ET SI ON DÉPOUSSIÉRAIT…

Quand on sait le temps que prend un ouvrage tricoté, quand maille après maille on réussit au bout de plusieurs heures à confectionner un bonnet, une écharpe, et pour les plus tenaces, un pull, un manteau, un plaid, on n’a qu’une envie: le porter, l’offrir, le mettre dans un coin de l’armoire et dans les rares cas le vendre, très souvent en dessous de son prix réel.

Mais si à la fin du chef d’oeuvre et malgré tout le temps qu’on y a consacré, on se disait : « je ne suis qu’au début, maintenant il faut terminer ». Cela rendrait à coup sûr le crochet plus moderne, plus attrayant, plus populaire.

Renover, c’est le choix que j’ai fait.

Quand on prononce le mot tricot, on voit laine et coton. Mais le tricot est un art au même titre que la peinture, le tissage, la tapisserie. Par contre, il semble toujours rélegué au second plan. Pour la plus part c’est juste une activité réservée aux mamies. Moi j’ai toujours été fascinée par le tricot. Si j’ai parfois utilisé les aiguilles, j’ai définitivement et très vite adopté le crochet car je trouve qu’avec le crochet, l’ouvrage monte vite et on assemble les morceaux plus facilement. D’ailleurs quand on utilise les aiguilles, parfois on fait l’assemblage au crochet. En outre le rendu au crochet ne laisse aucun doute sur sa réalisation à la main, ce qui n’est pas toujours le cas avec les aiguilles qu’on a parfois tendance à confondre avec les réalisations industrielles

Je tricote depuis l’âge de dix ans, en autodidacte, et avec l’aide de ma maman qui m’a appris à lire les patrons. Pourtant, j’ai aussi appris et assimilé les bases de la couture, les boutonnières, la broderie, le point de croix, le bourdon, j’ai même réalisé et vendu des tableaux brodés alors que je n’avais même pas encore quinze ans.
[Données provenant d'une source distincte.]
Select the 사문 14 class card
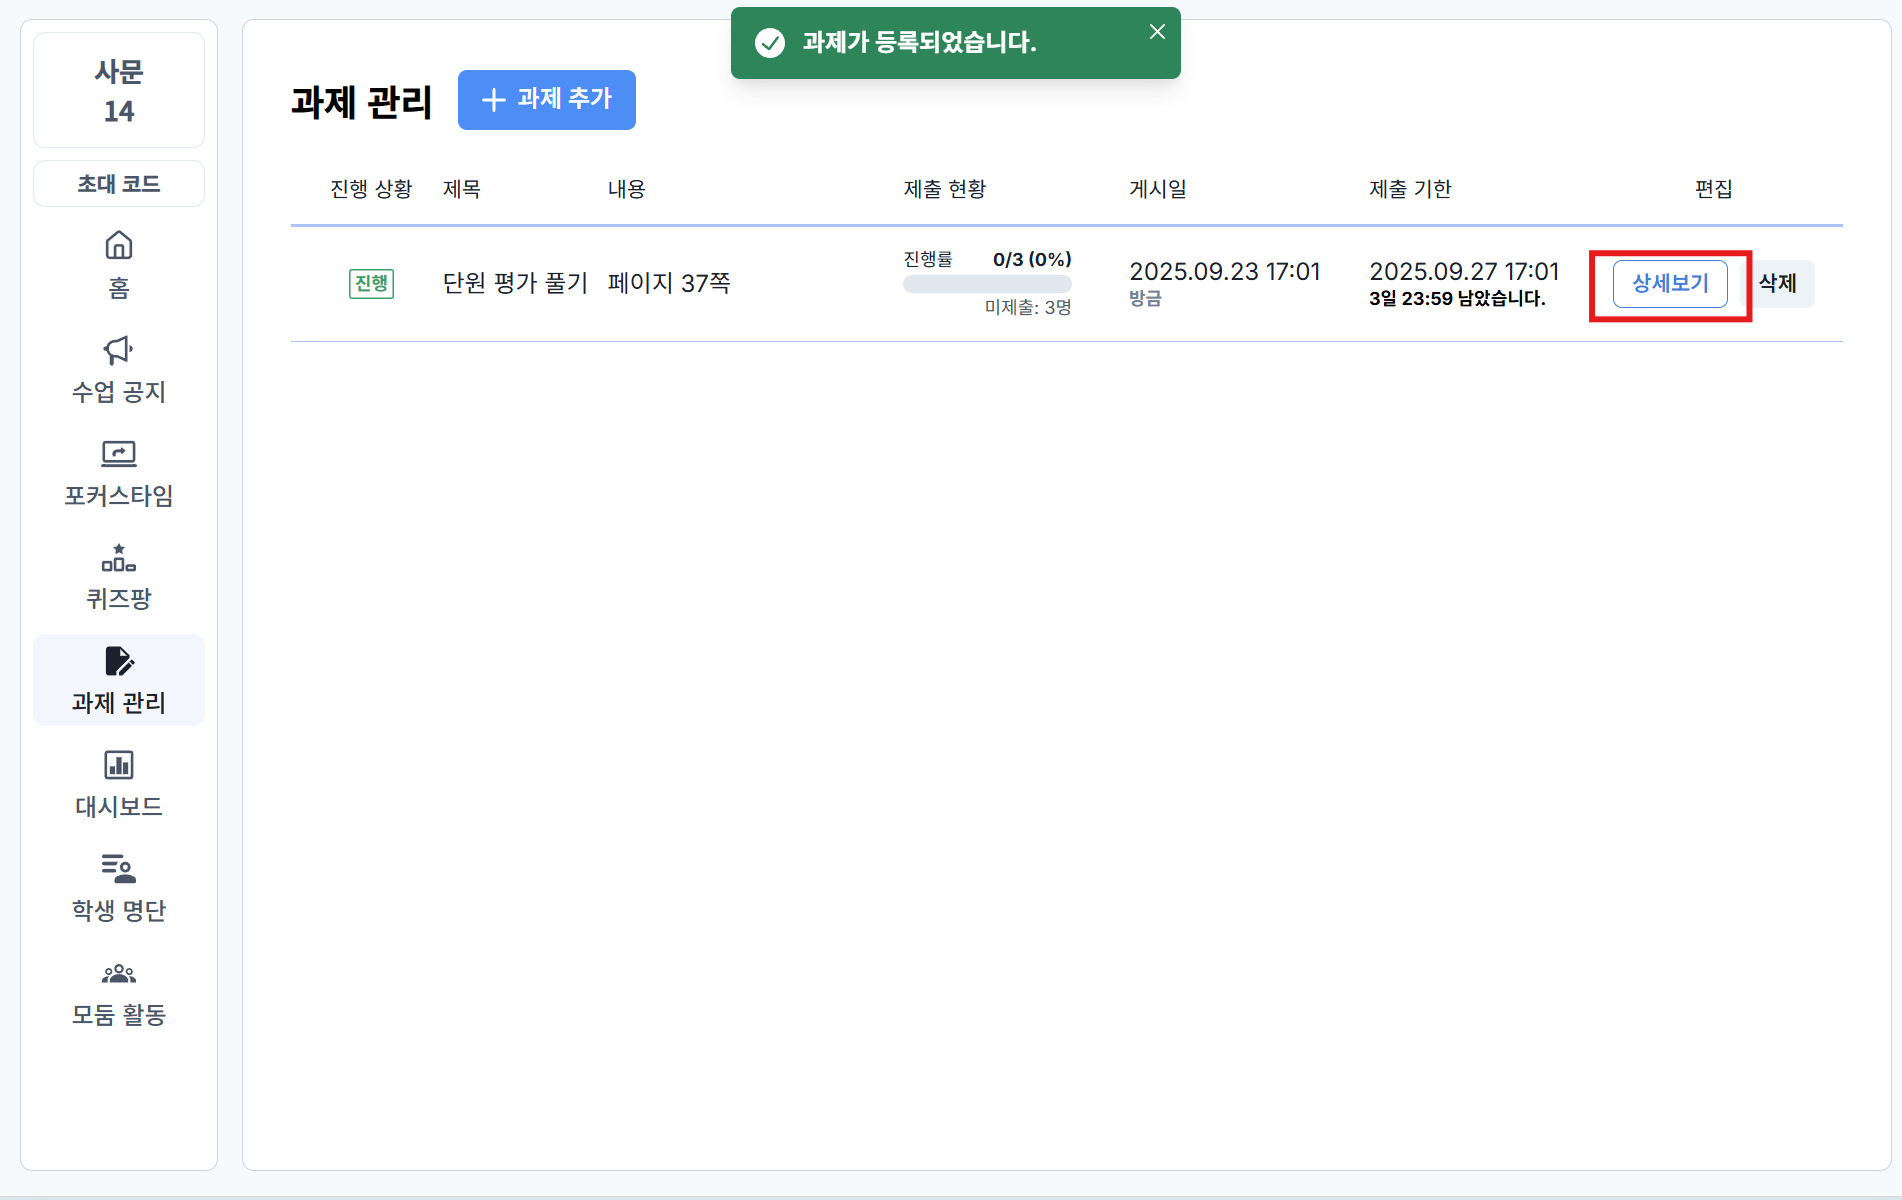click(x=119, y=91)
Mais j’ai toujours été plus attirée par le crochet. Donc le crochet n’est pas un art réservé aux grand-mères. Il suffit juste d’essayer de le rendre plus usuel et plus attractif. Il n’est pas toujours facile de porter de la laine ou du coton. La laine fait écho au froid et il ne fait pas froid toute l’année. Quand on vit dans un pays chaud, le tricot devient forcement inutile. Un maillot de bain en coton n’est pas toujours l’idéal.

Mon principal handicap dans mes boutiques est qu’on ne peut vendre qu’en hiver, à moins d’être dans les pays de grand froid, mais encore…

Mon but est d’essayer de réaliser des créations intemporelles, en touchant un large éventail de domaines, ainsi je pourrais rendre le crochet pratique et usuel au quotidien.

Pour cela, il faudra un peu sortir des codes en changeant de matériau, en customisant, en accessoirisant.

Le crochet procure beaucoup de bienfaits, c’est un art très apaisant, relaxant et gratifiant. C’est un art qui cultive le sens de la patience et de la résilience. Moi qui suis une grande insomniaque, le crochet m’a sauvée, je me lève presque systématiquement la nuit pour tricoter quand le marchand de sommeil se fait désirer au lieu de me tourner dans le lit à me faire des idées noires ou d’avaler des somnifères.

Par contre quand on tricote beaucoup comme moi, en moyenne huit par jour, il faut adopter une bonne posture, bien se caler dans son fauteuil, avoir les épaules basses et relâchées et se lever toutes les heures pour d’étirer et marcher un peu.

Mon ambition serrait d’emmener les jeunes à aimer le crochet, en proposant des formations et en touchant un maximum de personnes pour que cet art devienne un métier pour lequel on peut en vivre.

Je pense beaucoup plus aux personnes à mobilité réduite qui peuvent ainsi se reconvertir et avoir un réel métier en restant dans leur fauteuil.